**What you have to do**
Look through the material below and copy exactly the lines from the line with "See translation of st_ar3005's comment" to the line with "Viewport: 1162px width, 623px height.", those two lines included.

**Exercise input**
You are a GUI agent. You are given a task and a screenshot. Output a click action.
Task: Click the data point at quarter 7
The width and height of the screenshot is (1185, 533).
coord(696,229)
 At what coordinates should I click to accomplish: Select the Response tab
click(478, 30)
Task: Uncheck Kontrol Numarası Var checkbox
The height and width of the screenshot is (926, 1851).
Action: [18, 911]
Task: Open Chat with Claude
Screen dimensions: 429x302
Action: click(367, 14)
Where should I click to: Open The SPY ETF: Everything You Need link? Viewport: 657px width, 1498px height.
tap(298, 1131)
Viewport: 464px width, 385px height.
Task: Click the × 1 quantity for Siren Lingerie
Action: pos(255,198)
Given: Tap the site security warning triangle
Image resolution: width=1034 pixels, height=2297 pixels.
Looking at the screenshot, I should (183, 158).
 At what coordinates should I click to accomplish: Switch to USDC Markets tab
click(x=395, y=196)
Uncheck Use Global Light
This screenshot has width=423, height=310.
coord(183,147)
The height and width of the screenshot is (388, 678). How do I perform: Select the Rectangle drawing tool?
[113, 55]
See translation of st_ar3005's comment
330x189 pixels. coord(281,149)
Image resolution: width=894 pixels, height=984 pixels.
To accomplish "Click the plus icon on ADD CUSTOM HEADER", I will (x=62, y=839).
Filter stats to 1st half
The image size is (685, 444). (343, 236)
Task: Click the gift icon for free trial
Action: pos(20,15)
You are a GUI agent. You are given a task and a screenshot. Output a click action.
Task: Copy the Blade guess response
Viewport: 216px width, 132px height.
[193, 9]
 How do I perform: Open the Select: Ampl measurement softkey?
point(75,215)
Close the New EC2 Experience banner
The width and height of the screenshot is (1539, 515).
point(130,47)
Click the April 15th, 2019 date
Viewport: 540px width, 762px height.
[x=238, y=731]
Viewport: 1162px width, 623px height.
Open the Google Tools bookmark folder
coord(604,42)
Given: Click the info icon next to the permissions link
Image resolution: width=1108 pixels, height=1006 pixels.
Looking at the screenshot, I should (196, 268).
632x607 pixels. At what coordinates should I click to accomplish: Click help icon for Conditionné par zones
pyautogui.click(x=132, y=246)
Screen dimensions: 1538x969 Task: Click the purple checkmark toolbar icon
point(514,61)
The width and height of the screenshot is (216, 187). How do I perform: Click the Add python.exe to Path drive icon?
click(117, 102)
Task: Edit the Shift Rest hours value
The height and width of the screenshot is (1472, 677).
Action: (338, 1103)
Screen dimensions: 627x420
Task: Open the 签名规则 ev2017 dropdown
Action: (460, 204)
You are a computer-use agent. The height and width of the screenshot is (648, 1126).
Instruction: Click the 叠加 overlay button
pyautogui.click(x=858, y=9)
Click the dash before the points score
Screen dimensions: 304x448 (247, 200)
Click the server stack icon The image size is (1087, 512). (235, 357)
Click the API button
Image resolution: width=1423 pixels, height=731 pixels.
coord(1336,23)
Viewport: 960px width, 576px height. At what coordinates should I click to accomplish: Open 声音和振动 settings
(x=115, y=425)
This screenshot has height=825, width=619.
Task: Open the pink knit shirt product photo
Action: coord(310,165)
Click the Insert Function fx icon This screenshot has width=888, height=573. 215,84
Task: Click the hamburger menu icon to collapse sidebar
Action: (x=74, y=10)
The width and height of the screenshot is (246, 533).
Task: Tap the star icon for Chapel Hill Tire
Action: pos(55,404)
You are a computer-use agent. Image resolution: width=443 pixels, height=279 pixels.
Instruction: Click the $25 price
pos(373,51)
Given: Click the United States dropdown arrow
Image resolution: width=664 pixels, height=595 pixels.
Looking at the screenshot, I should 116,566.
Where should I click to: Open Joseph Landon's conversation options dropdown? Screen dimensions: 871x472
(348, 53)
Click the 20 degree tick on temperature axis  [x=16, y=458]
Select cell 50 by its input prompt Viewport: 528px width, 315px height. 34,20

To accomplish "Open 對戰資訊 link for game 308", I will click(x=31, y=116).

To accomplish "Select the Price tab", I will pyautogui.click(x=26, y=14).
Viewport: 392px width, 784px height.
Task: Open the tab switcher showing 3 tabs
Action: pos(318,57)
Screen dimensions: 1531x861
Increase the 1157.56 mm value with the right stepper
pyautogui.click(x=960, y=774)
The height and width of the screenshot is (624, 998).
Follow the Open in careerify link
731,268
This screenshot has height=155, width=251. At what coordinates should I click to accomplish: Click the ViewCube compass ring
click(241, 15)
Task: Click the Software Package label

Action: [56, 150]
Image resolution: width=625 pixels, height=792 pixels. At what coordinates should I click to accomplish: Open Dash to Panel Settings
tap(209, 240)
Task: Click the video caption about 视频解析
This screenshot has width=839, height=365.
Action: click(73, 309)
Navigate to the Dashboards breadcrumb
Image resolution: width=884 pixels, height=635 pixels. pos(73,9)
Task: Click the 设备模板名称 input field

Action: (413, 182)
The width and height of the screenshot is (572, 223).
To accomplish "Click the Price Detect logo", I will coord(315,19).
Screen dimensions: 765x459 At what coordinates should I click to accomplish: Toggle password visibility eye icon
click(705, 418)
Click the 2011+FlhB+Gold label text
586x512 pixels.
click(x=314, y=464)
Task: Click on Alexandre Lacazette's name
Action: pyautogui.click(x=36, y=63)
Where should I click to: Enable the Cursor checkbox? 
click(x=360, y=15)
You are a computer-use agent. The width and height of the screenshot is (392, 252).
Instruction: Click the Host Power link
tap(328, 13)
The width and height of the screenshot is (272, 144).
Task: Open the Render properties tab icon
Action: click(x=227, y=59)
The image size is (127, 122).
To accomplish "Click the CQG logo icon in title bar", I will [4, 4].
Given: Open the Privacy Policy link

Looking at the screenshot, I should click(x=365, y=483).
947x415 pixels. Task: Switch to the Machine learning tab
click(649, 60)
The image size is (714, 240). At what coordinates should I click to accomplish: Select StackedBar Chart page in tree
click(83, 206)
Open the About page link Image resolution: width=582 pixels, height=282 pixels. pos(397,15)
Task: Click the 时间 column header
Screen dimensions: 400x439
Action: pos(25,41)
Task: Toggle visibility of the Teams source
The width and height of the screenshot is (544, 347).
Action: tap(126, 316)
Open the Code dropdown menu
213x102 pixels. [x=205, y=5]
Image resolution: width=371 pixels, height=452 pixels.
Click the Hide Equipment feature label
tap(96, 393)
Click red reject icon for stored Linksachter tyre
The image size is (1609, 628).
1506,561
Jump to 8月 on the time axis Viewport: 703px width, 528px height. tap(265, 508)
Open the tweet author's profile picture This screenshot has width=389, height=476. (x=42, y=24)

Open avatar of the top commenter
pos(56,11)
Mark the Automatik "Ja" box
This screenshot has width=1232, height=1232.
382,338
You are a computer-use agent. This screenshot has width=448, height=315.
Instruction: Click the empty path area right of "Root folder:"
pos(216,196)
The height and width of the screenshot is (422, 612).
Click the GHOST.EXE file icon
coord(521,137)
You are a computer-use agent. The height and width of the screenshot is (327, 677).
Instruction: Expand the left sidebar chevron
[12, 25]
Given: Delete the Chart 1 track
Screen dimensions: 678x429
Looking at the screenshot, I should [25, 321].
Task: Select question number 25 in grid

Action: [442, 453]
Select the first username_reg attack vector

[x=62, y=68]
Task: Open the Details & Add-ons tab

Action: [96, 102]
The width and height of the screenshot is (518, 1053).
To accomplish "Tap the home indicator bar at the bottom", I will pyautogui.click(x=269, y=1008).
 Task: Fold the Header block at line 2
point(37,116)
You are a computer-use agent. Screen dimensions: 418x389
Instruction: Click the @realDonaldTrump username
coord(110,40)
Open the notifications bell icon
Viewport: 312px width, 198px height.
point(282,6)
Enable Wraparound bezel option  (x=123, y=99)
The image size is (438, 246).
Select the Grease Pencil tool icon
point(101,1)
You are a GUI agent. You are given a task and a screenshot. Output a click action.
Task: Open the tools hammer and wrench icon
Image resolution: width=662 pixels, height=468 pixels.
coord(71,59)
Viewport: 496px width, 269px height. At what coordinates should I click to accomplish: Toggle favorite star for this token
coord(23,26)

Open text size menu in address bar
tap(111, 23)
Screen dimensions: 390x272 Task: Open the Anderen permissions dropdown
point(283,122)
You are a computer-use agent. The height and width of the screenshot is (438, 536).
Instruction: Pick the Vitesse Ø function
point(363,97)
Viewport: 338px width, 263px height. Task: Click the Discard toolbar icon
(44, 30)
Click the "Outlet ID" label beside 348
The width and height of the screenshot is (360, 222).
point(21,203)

**Result of the exercise**
See translation of st_ar3005's comment
330x189 pixels. coord(281,149)
Image resolution: width=894 pixels, height=984 pixels.
To accomplish "Click the plus icon on ADD CUSTOM HEADER", I will (x=62, y=839).
Filter stats to 1st half
The image size is (685, 444). (343, 236)
Task: Click the gift icon for free trial
Action: pos(20,15)
You are a GUI agent. You are given a task and a screenshot. Output a click action.
Task: Copy the Blade guess response
Viewport: 216px width, 132px height.
[193, 9]
 How do I perform: Open the Select: Ampl measurement softkey?
point(75,215)
Close the New EC2 Experience banner
The width and height of the screenshot is (1539, 515).
point(130,47)
Click the April 15th, 2019 date
Viewport: 540px width, 762px height.
[x=238, y=731]
Viewport: 1162px width, 623px height.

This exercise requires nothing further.